Comparison of urine glycosaminoglycan excretion between children with autism spectrum disorder and typically developed children

Abstract

BackgroundAbnormalities pertaining to glycosaminoglycan metabolism have been demonstrated in children with autism spectrum disorder. The aim of the present study was to compare urine excretion of sulfated glycosaminoglycans in children with autism spectrum disorder, with neurotypical controls and explore its association with co-occurring symptoms. MethodRandom urine samples were collected from children with autism spectrum disorder (n = 61) between the ages of 2 and 6 years, and age- and sex-matched neurotypical controls. Urine glycosaminoglycan levels were quantified by the dimethylmethylene blue (DMMB) dye-binding assay. ResultsMean glycosaminoglycan/creatinine ratio of children with autism spectrum disorder was 22.279 ± 13.044 mg/mmol while that of neurotypical controls was 19.121 ± 7.319 mg/mmol. Eight patients with autism spectrum disorder (13.11%) exhibited abnormally high glycosaminoglycan excretion. Unstandardized urine glycosaminoglycan levels are significantly higher (p = 0.019) in the autism spectrum disorder group when covariates such as age, urinary creatinine, and height are taken into consideration by ANCOVA. However, the outcome showed a trend towards significance when glycosaminoglycan/creatinine ratio was used in ANCOVA (p = 0.058).
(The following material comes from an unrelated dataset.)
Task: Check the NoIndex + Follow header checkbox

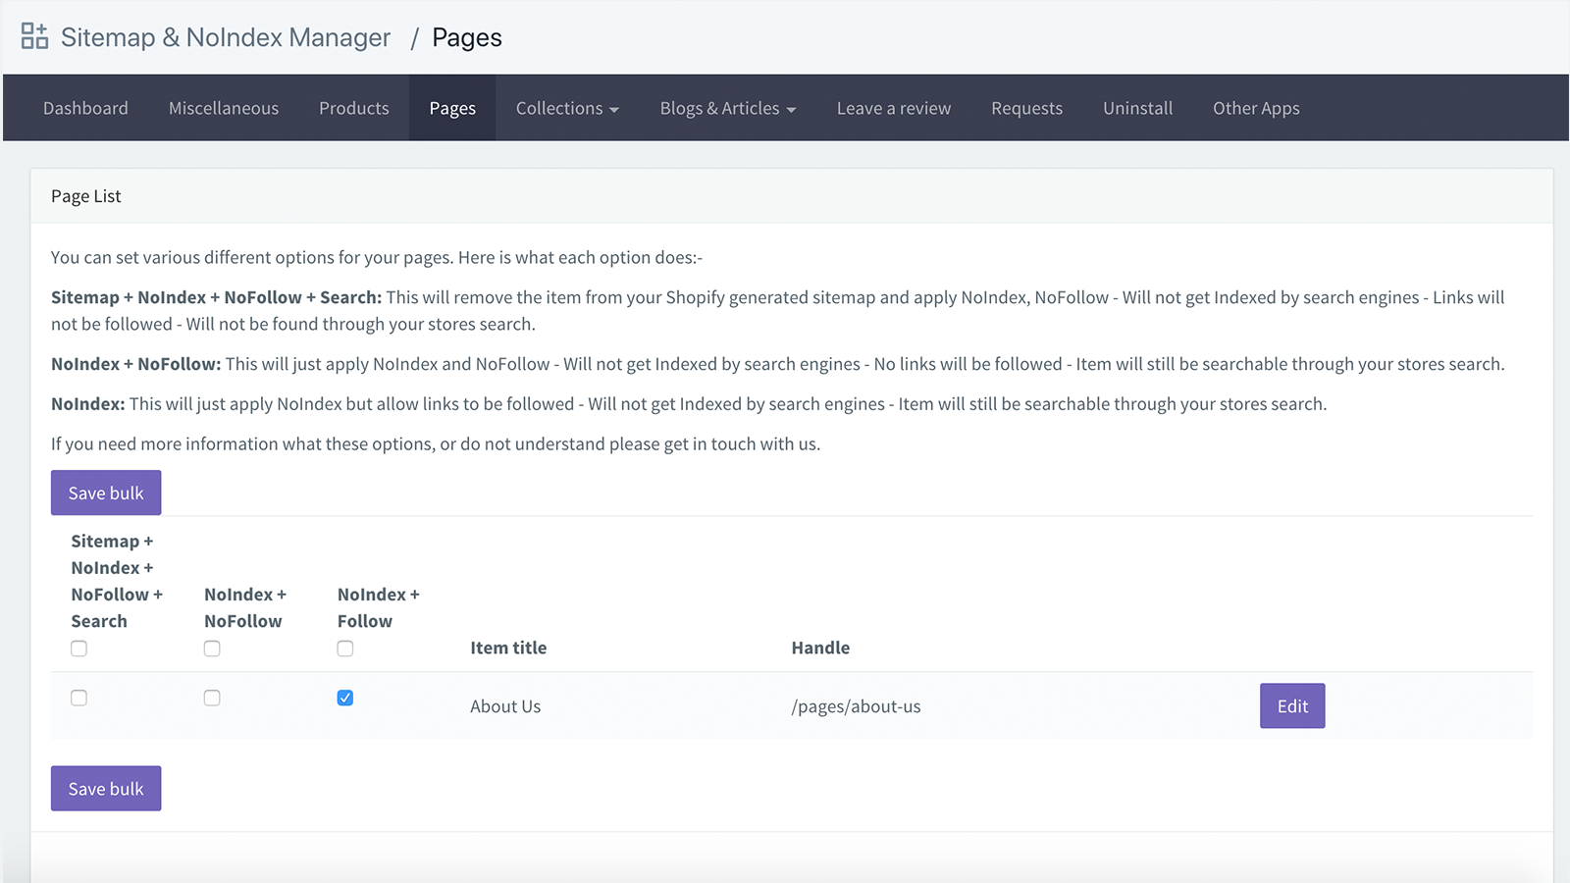Action: tap(344, 648)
In neurotypical subjects, the urine glycosaminoglycan levels appear to decline with age, height, and weight while this trend was not apparent in subjects with autism spectrum disorder. Glycosaminoglycan excretion did not correlate with the presence of co-occurring symptoms of autism spectrum disorder; frequent gastrointestinal symptoms, self-injurious behaviors, food aversions, or parent-reported sleep problems. ConclusionsA subset of children with autism spectrum disorder exhibits higher urine glycosaminoglycan excretion. Further research is needed to explore the molecular basis of this finding.